Acoustic emission activity from the two main types of small multi-cylinder diesel engine fuel injection systems

Effective fuel injector operation and efficient combustion are two of the most critical aspects when Diesel engine performance, efficiency and reliability are considered. Indeed, it is widely acknowledged that fuel injection equipment faults lead to increased fuel consumption, reduced power, greater levels of exhaust emissions and even unexpected engine failure. Previous investigations have identified fuel injector related acoustic emission activity as being caused by mechanisms such as fuel line pressure build-up; fuel flow through injector nozzles, injector needle opening and closing impacts and premixed combustion related pulses.

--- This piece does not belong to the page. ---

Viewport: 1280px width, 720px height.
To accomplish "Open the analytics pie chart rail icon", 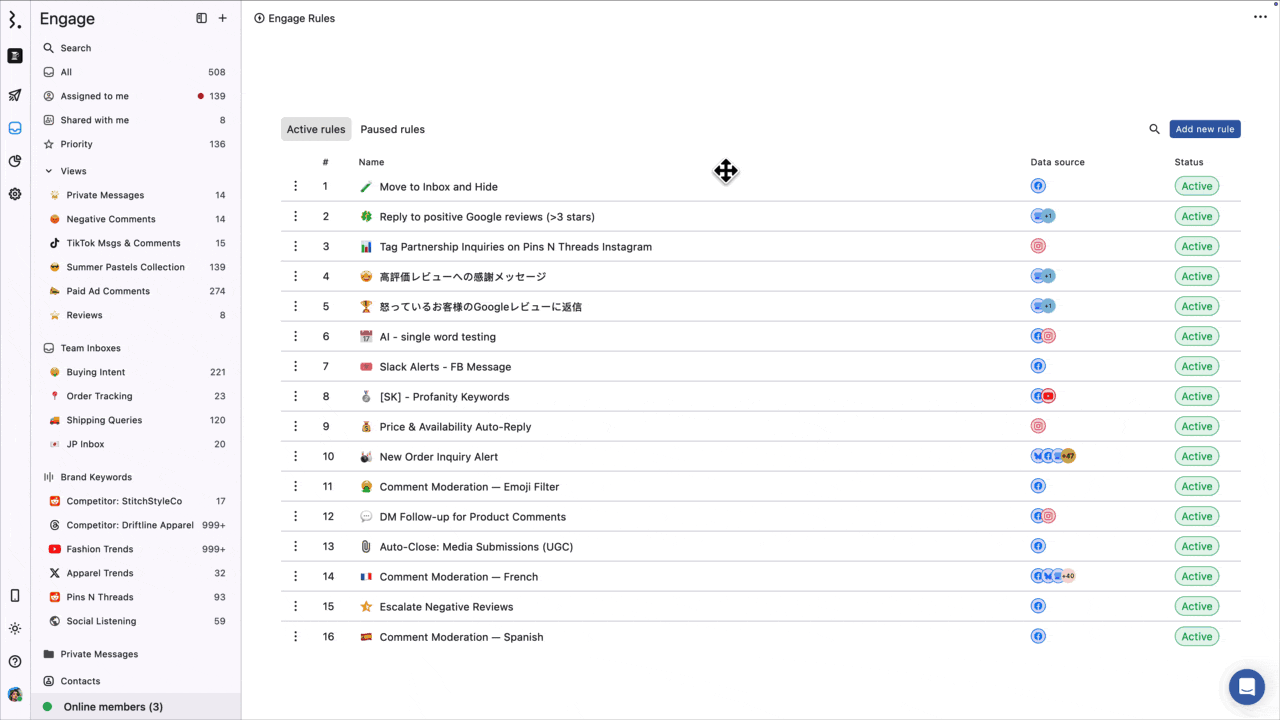I will [x=15, y=161].
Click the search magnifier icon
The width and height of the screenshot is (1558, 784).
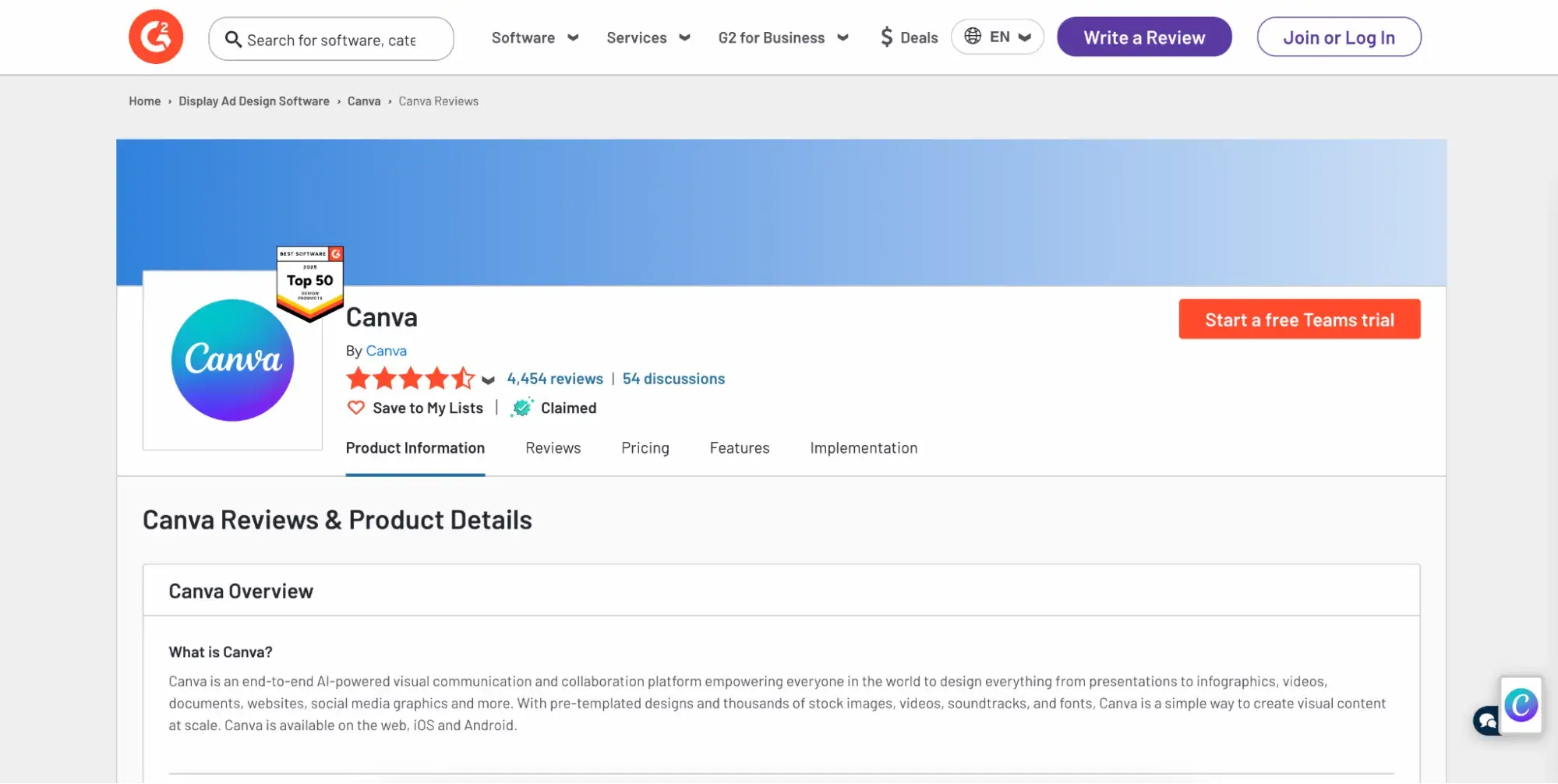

Few of these investigations however, have attempted to categorise the close association and interrelation that exists between fuel injection equipment function and the acoustic emission generating mechanisms. Consequently, a significant amount of ambiguity remains in the interpretation and categorisation of injector related AE activity with respect to the functional characteristics of specific fuel injection equipment. The investigation presented addresses this ambiguity by detailing a study in which AE signals were recorded and analysed from two different Diesel engines employing the two commonly encountered yet fundamentally different types of fuel injection equipment. Results from tests in which faults were induced into fuel injector nozzles from both indirect-injection and direct-injection engines show that functional differences between the main types of fuel injection equipment results in acoustic emission activity which can be specifically related to the type of fuel injection equipment used.